Given request: Could you return, word for word, every line from the one containing "Choose the yellow profile avatar B" down to the one containing "coord(520,384)", including both of those lines but leaving out the pictures?

The data:
┏━━
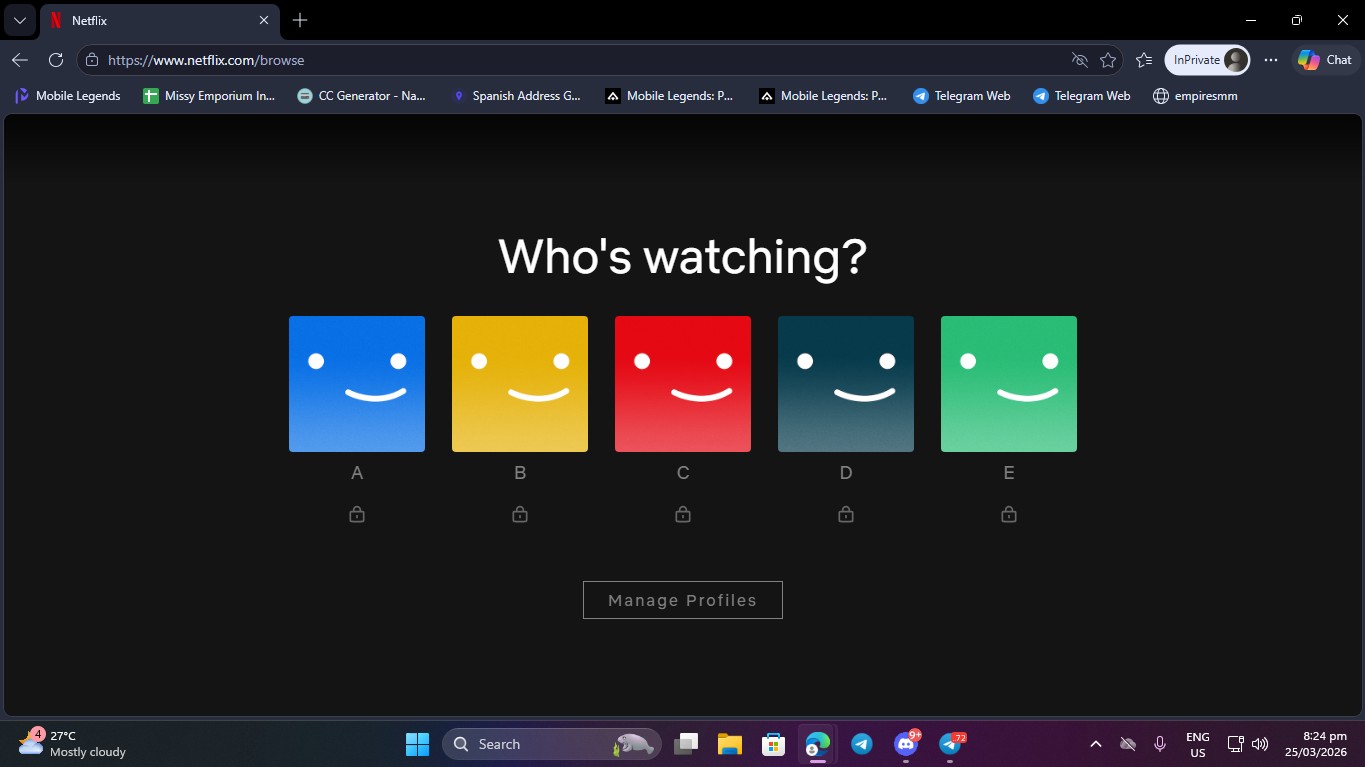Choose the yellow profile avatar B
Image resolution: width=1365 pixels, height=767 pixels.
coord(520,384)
┗━━
┏━━
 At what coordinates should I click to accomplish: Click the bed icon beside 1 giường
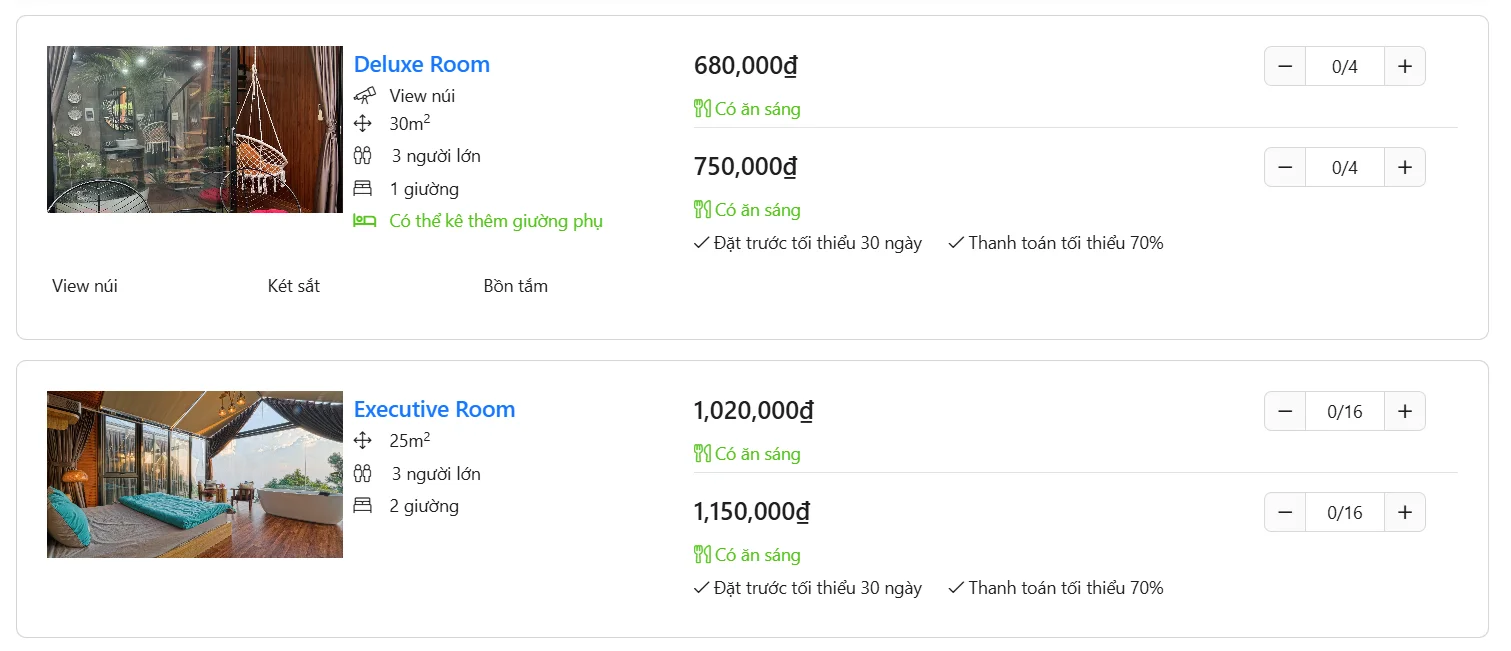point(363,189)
┗━━
┏━━
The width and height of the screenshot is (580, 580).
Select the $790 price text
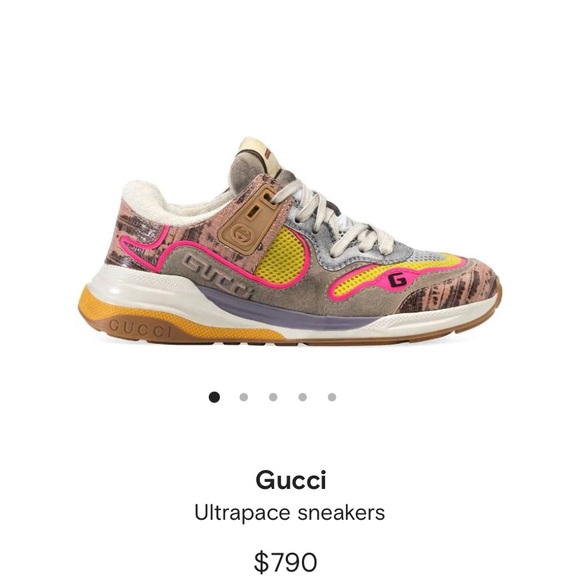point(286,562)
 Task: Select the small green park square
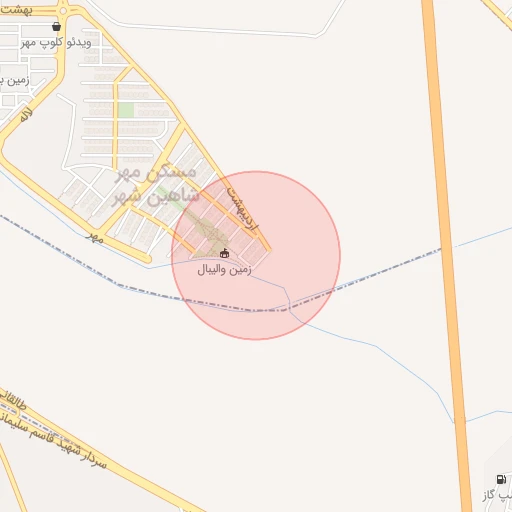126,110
┗━━
Answer for the task:
Choose the yellow profile avatar B
Image resolution: width=1365 pixels, height=767 pixels.
coord(520,384)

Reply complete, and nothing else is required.